I wish could say that I walked in with newfound level of confidence, that AC/DC played and smoke filled the room. Instead, emulating Gollum, I lurked around the shop pretending I knew what I was doing. I feared the realisation and the ensuing ridicule. I felt the same way when I went into my first running shop to get some shoes, I felt like a fraud all over again.

This fear of discovery resulting in me sweating, not a light subtle perspiration but drug addict flop sweat. Knowing that I was visually sweating only made me more anxious, which lead to more sweat, and so on and so on. I pretended like I was just browsing the whole store, but I kept looping back to the selection of helmets. A sea of colours and mind-boggling prices with technology that sounded like it had come from NASA. My eyes would dart around a few before I felt an assistant’s eyes upon me and moved on to look at a sea of biking equipment that more like torture devices than fitness gear. It was during this that a member of staff came over and asked if I needed any help in a crackling voice like a boy going through puberty I replied with; “just browsing thanks”. Then after five minutes of surreptitiously trying on helmets while no one was looking, only catching my beard in the buckle three times, a second assistant came over. I bowed to the inevitable and admitted that I was clueless as to which one to pick. Turns out I have a massive head so none of the helmets I had tried on felt right not because I was clueless but because I was big headed; feels like a Buddhist parable that sentence.
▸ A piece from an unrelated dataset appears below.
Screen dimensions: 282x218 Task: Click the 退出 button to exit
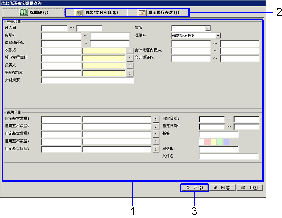(249, 188)
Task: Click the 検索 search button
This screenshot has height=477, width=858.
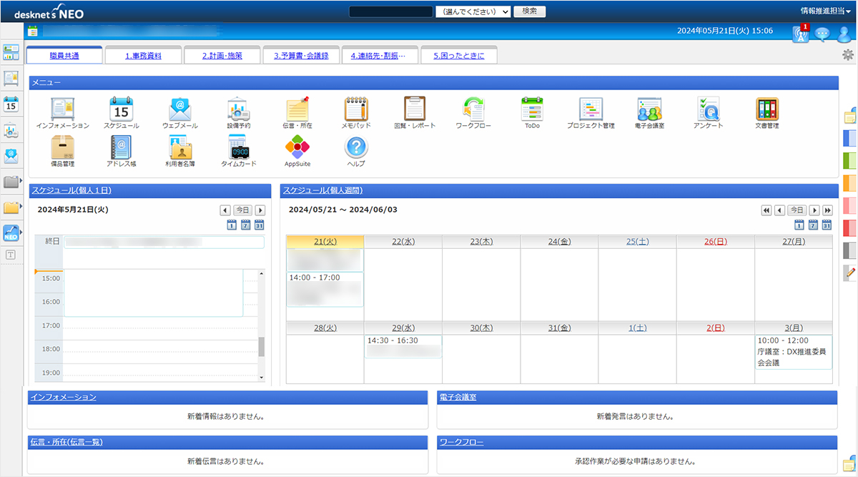Action: click(x=529, y=11)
A few awkward minutes later I was out of the shop; £60 poorer, my self-respect a bit bruised but crucially helmet in hand. Even though it was just a helmet it felt like a big step forward towards become a cyclist without even jumping on a bike because this was the first step I had ever taken in that direction. By buying that helmet I was removing an excuse as to why I couldn’t learn and creating the very first reason to do it. I now had a tangible reminder of a promise made; a vow to do what I can’t, no matter the fear that seeks to shackle. However, it would take 6 months and one pandemic later for me to actually try and get on a bike…

2 thoughts on “For the Younger Me

  1. Denny K says:

    Awesome post. You must have taken some time to turn your slapdash, jumbled sentences into something really meaningful. We’ve all been through it with something. Unless we have a really good friend to walk us through our insecurities, we take those first steps alone. I love riding my bike. I was 55 years old when I bought my first real bicycle. It can be intimidating. Cyclist tend to be tad elitist and speak a different language. But hang tough. Keep looking for a similarly-minded group to ride with. It is so worth it! Love the disguised coffee shop pep talk. Good stuff!

  2. Iain says:

    Great post! I like Bill Bowerman’s quote – “If you have a body, you are an athlete”. You could take it the same way for cycling. “If you have a bicycle (or a bike helmet), you are a cyclist”.
    There are different cycling tribes (as there is with running) but everyone is enthusiastic about people who share the same passion and are getting out and being active. They love coffee too, so you’ll fit in nicely.